Race to the Future began to take shape at the beginning of 2021. Eric Lipton, a Times investigative reporter based in Washington, was struck by a push to accelerate mining permits in the American West and by a World Bank report that outlined the billions of tons of raw materials the world would need in order to move away from oil, gas and coal. Mr. Lipton wrote a memo to his colleagues suggesting an investigation that would focus on the mining industries in several pivotal countries.
Race to the Future
Players in the clean energy revolution are increasingly caught in a cycle of exploitation and greed over resources. At the center of it is the quest for a prized metal: cobalt, a key ingredient in electric cars.
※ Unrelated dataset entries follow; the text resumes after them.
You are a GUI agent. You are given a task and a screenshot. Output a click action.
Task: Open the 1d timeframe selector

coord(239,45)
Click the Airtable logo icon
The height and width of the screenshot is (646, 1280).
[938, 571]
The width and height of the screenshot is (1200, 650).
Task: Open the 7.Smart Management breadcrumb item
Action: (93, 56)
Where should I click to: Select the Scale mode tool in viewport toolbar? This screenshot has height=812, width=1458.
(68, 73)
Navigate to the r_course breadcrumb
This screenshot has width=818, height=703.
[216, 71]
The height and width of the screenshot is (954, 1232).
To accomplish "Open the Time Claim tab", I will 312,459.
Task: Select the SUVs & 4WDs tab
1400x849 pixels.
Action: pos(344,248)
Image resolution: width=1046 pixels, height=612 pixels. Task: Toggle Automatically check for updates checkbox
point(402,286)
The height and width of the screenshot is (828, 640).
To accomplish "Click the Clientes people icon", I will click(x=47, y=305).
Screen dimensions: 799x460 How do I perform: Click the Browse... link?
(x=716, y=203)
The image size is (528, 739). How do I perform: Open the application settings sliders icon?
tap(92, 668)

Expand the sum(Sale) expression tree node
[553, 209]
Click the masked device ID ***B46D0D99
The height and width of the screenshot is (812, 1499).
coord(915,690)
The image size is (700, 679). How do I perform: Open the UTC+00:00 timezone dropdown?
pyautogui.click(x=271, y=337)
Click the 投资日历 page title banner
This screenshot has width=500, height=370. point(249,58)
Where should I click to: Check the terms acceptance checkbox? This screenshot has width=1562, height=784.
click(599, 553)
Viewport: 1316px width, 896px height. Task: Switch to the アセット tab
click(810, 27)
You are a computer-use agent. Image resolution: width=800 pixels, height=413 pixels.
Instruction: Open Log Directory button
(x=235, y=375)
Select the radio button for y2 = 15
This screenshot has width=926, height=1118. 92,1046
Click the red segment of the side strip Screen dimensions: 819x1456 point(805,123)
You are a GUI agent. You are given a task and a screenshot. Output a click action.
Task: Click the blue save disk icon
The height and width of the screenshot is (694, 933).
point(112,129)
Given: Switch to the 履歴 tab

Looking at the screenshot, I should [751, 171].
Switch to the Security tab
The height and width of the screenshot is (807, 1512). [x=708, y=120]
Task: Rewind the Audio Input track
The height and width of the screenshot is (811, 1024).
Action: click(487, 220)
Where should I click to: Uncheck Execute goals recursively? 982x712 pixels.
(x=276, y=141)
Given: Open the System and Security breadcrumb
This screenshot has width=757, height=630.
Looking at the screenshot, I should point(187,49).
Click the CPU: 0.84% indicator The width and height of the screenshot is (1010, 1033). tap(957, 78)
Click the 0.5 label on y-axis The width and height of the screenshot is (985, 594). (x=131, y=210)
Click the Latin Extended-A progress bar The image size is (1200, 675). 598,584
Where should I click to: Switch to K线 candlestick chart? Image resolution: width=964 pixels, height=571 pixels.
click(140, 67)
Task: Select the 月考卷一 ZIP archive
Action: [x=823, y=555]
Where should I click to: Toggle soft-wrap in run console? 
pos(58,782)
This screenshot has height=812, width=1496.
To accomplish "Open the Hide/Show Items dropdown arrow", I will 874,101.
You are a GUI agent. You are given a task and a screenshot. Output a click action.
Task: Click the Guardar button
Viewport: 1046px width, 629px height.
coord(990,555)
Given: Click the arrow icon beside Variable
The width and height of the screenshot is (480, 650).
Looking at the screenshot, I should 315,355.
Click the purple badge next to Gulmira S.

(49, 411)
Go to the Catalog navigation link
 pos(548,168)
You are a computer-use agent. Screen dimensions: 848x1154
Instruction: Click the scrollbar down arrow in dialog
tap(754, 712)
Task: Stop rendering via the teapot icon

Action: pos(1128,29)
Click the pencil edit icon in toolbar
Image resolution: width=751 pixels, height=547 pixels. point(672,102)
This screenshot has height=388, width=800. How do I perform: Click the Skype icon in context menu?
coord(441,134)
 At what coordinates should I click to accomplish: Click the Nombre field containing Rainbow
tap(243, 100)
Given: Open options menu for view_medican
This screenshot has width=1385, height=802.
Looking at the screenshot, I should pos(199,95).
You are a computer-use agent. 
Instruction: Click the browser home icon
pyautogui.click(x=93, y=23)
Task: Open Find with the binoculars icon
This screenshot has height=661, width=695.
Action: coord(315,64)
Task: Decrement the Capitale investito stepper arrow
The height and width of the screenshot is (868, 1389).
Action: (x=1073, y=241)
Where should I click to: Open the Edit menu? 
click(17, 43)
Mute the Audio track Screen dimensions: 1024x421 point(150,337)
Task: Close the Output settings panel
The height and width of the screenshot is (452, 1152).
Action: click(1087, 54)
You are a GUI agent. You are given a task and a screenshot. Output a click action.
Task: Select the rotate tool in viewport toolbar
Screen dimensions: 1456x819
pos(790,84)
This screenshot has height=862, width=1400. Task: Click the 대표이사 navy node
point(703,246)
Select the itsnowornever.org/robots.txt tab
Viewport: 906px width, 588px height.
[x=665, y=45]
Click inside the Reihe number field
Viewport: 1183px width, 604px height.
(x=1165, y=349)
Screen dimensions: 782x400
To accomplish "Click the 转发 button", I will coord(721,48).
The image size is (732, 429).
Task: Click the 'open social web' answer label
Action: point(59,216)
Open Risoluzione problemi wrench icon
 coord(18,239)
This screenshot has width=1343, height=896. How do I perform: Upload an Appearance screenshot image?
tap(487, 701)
Mr. Murphy and a team of editors met with Dean Baquet, the executive editor of The Times, to discuss the scope of the project, and they committed to a multipart series that explores the new metal rush.
Dionne Searcey, a Times reporter, and Ashley Gilbertson, a photographer and frequent contributor to The Times, spent three weeks in Congo this year, charting the departure of U.S. companies, inroads made by Chinese megaminers and the villagers who have dug up the earth beneath their homes looking for scraps of cobalt. With reporting from Mr. Lipton and Michael Forsythe of the Investigations desk, they documented the web of miners, politicians and opportunists jockeying for control of the economic engine of the poor African nation.
“We’re finding that mining, as we all know, isn’t necessarily clean,” Mr. Murphy said. Often, in practice, producing green vehicles means “fueling clean energy with a dirty industry,” he said.
Days after The Times published a report on allegations of corruption against a Congolese mining chairman, he was ousted and replaced.
In August, Clifford Krauss, who covers energy for the Business desk, flew to Bolivia to travel with a swashbuckling Texas entrepreneur who is bidding against larger foreign investors for the right to develop the country’s lithium reserves, found in seas of brine high in the Andes. He was joined by the photographer Meridith Kohut. Lithium will be crucial to the electrical grids of the near future. Mining the metal in Bolivia is weighed down by politics and local groups at odds with the leftist government.
“There are going to be complexities,” Mr. Krauss said, adding, “It’s not as simple as: Put a battery in a car.”
Mr. Krauss planned to report on a conference for Bolivia’s lithium interests, but it was canceled. Earlier in the month, Bolivian protesters had lined roads, successfully stopping officials from entering lithium-processing sites.
The government often assures benefits, such as new roads and jobs, as it tries to mine lithium in Potosí Province in the country’s southern highlands. But citizens are skeptical of any real change. “Politicians come, they make their promises,” Mr. Krauss said. “And then what happens?”
As the angling to dominate the new industries continues, the Race to the Future series will keep following the arc of the transition, reporting on the power struggles and tensions of a remade economic order. The team will publish more articles in the coming weeks, including about a campaign to mine for electric battery metals on tribal lands in the American West.
It is an area of coverage ripe for all of journalism for “many years to come,” Mr. Murphy said. “We’re in the middle of it, we really are, and there is so much more to investigate, explain and share with our readers.”